California has adopted the so-called ABC test for determining worker status The ABC test presumptively considers all workers to be employees. However, a worker can be classified as an independent contractor if the employer establishes:
- That the worker is free from the control and direction of the employer’s business in connection with the performance of the work, both under the contract for the performance of the work and in fact;
- That the worker performs work that is outside the usual course of the hiring entity’s business; and
- That the worker is customarily engaged in an independently established trade, occupation, or business of the same nature as that involved in the work performed.5
In many circumstances, the ABC test replaces California’s prior “Borello” standard that included a multifactor test to determine whether someone is an independent contractor or an employee.

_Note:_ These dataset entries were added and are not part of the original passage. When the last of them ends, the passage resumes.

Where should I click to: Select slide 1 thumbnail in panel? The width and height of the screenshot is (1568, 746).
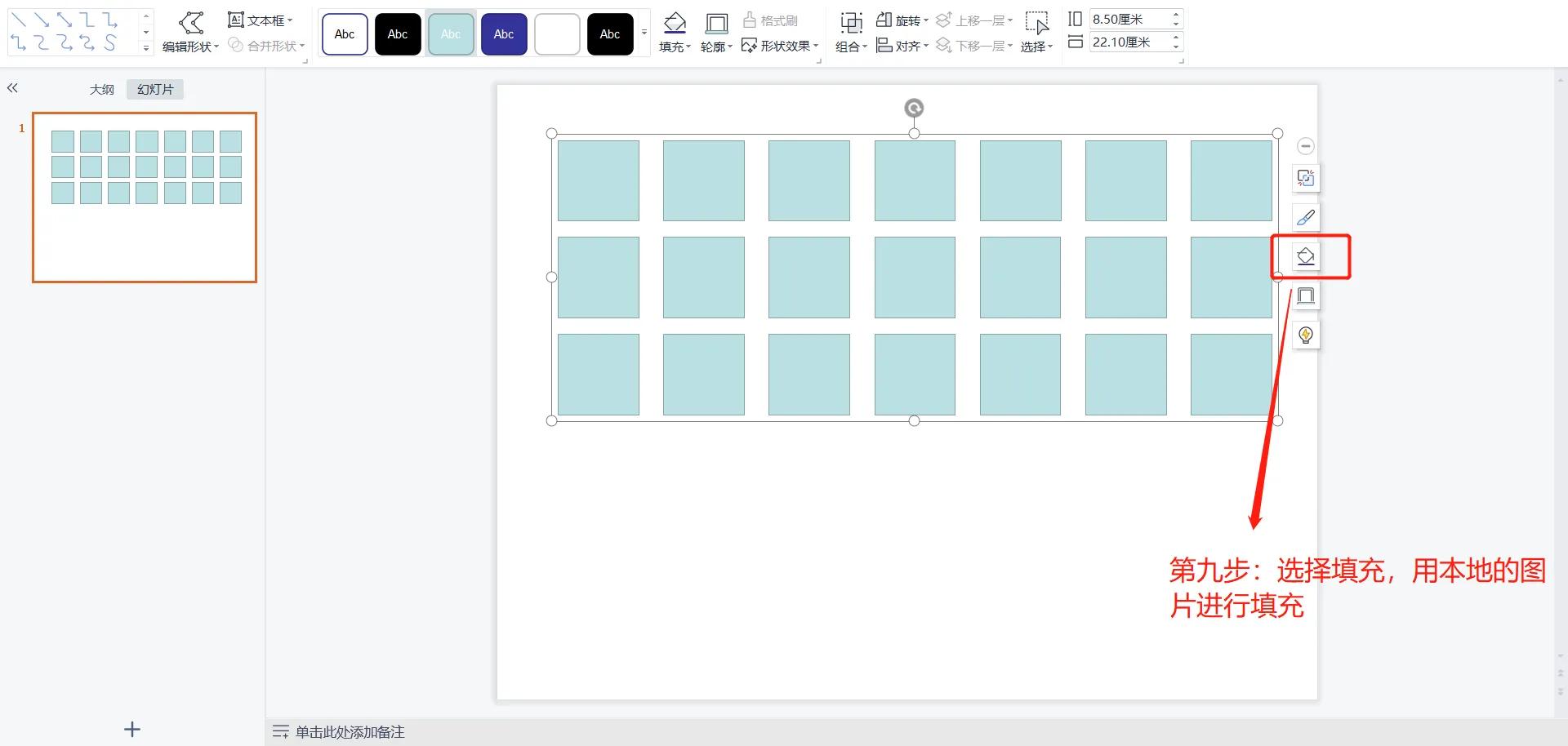pos(145,198)
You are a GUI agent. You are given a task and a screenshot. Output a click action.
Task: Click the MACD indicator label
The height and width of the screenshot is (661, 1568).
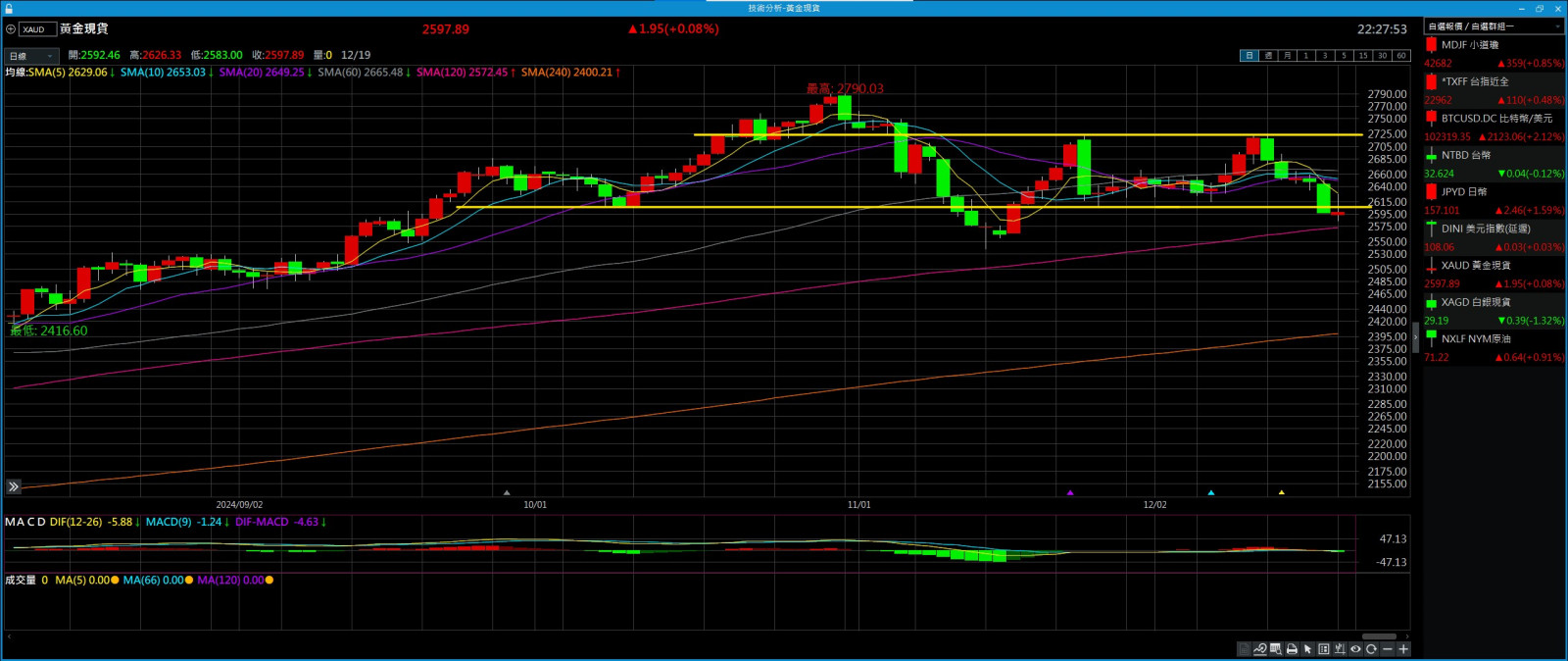click(24, 522)
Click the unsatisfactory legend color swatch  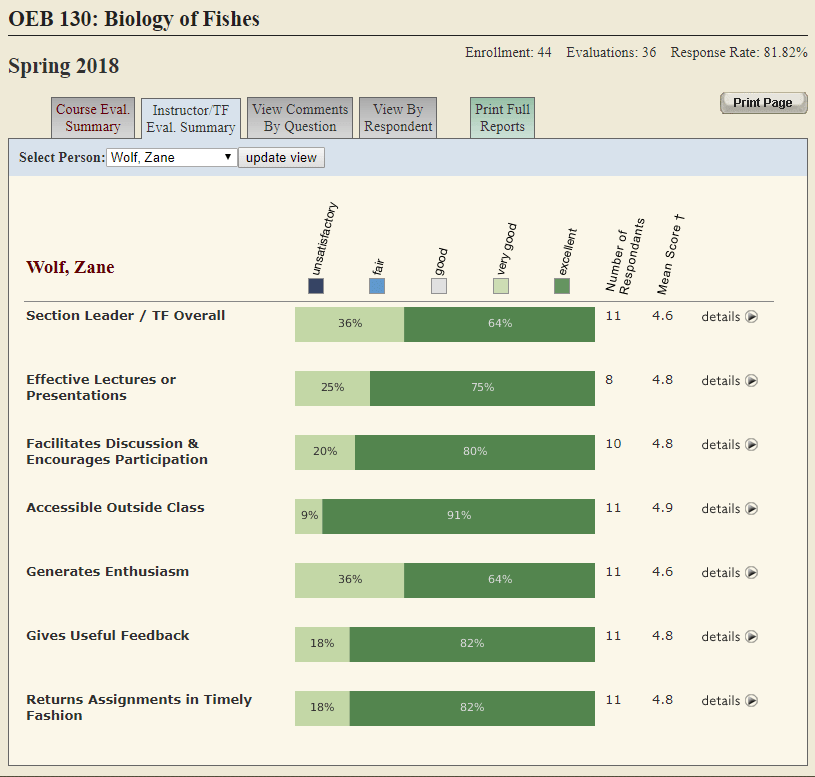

Example: Juan runs an online company making and selling scented candles. He knows nothing about web page design. So he hires Hannah to design a web page for him for a set amount of money.
Juan is impressed by Hannah’s work designing the page, so he also asks her to maintain it for him going forward, for a monthly fee. Hannah does all the work in her own home office and does similar work for a number of other clients.
For staffing purposes, Hannah is probably an independent contractor because she is free from the control and direction of Juan in how the work is accomplished, website design and maintenance is outside the usual course of the candle-selling business, and Hannah is engaged in independent website design, which is the same nature of work that Juan hired Hannah to perform.
Example: Hannah’s web design business is growing. She finds she needs some help meeting her clients’ needs. So she contracts with Pete, a recent college graduate who has some web design skills.
Hannah has Pete handle some of her easier web design jobs for her. His hours vary from week to week, and she pays him by the hour. Pete does the work in Hannah’s home office. She also checks his work after it is done. They have signed an agreement stating that Pete is an independent contractor.
Pete is probably an employee under California employment law because Hannah controls his performance of the work. If Hannah cannot establish all 3 factors of the ABC test, Pete cannot be classified as an independent contractor. Thus, Hannah is required to pay him overtime under California overtime laws when he works more than a certain number of hours in a day or week, and provide him with regular meal and rest breaks.
Big gig-economy employers such as Uber and Lyft maintain that their workers under their business model are still independent contractors under the new ABC test and are not eligible for employee benefits, such as healthcare/health insurance and unemployment insurance. It remains to be seen if the courts will agree.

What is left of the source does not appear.